両親とはかなり話し合った方だ。

結婚せずとも二階堂家と竹之内家のパイプラインは強化してみせる。

結婚という媒体で繋がりを強化せずとも、将来必ず業績上げてみせる。


何度も何度も取り合ってくれるよう頼み倒したのだが、結果は惨敗の二文字に尽きる。


家族を思うなら婚約しろの一点張りなのだ。

自分達の主張は我が儘の一言だとあしらわれてしまった。

なあにが我が儘だ。此方は生まれながら勝手に家のことを背負わされたというのに。
 

「日曜の婚約式は逃げられねぇ。
ただしまだ内輪のみの仮婚約式だ。つまり俺達の関係は非公式の婚約者になる。すっぽかしたら後が怖いしな。

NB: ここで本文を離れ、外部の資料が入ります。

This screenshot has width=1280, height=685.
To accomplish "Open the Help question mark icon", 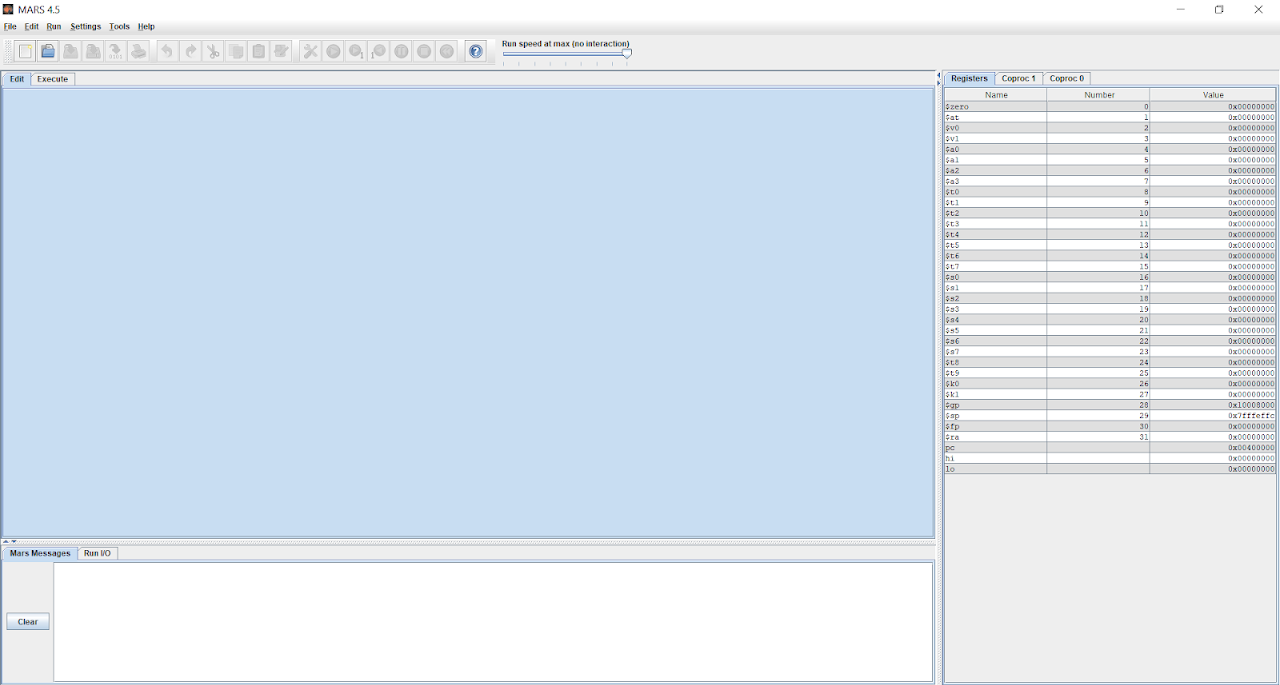I will point(476,52).
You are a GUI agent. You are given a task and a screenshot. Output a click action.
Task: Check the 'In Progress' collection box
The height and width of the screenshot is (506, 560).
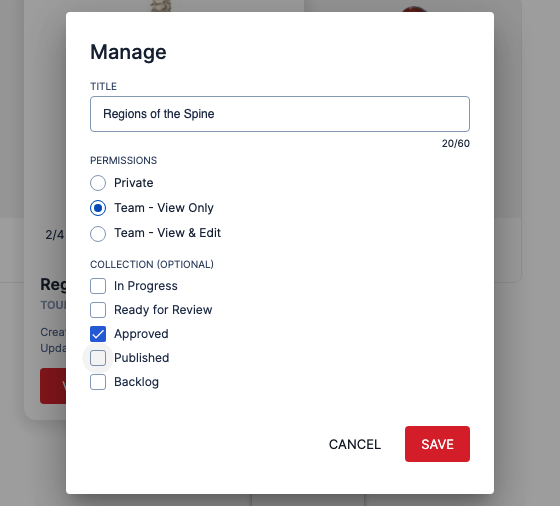coord(98,286)
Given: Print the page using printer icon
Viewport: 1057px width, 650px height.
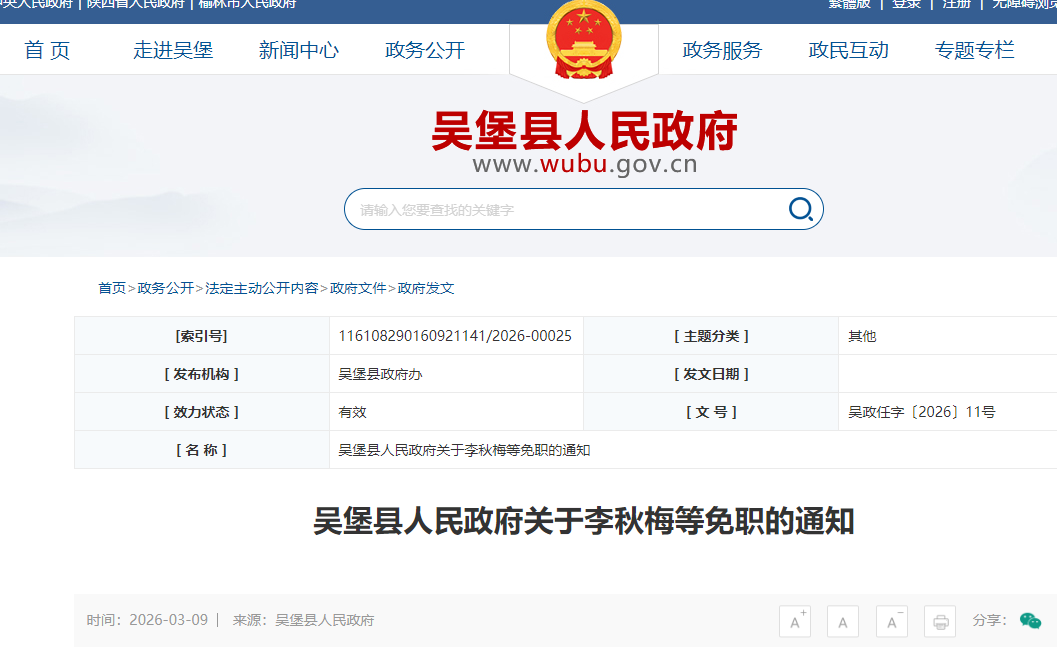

一旦、婚約者になるしか道はねぇ」

『ああ』


「……、豊福にこれ以上黙秘はできねぇかもな」

『…ああ。だが婚約式が終わるまでは黙秘しておきたい』


空には知られたくないんだ、婚約式のことを。

鈴理の切な訴えに大雅は理解を示す。


彼女自身も恋人に説明する言葉が見つからないのだろう。


取り急ぐかのようにあれよあれよと決まったことだ。

自分を含め、気の強い鈴理が動揺するのも仕方のないことである。
 

ただ…、何処まで黙秘が通用するだろうか。


大雅は後輩の探りある眼に気付いていた。

すっ呆けているように見えるが、空は薄々勘付いている。


自分達が重大なことを隠していることに。


時折見せる鋭い眼光が此方の有無を言わせないのだ。


こうして自分が気付くのだから、当然彼氏を常に見ている鈴理も気付いている。

騙しているつもりなど毛先もないが黙秘をし続けることは非常に辛い。

鈴理と行動を共にしている早苗や百合子には既に事情を話しているようだが、それにしても、である。
 

「隕石でも落ちてこねぇかな。そしたら婚約式とかパァだろ」


非現実的な台詞を吐く大雅に、しごく真面目に鈴理は同調した。

双方、現状にストレスが溜まっているのだろう。

こうした冗談でも言わないとやってられない気分なのである。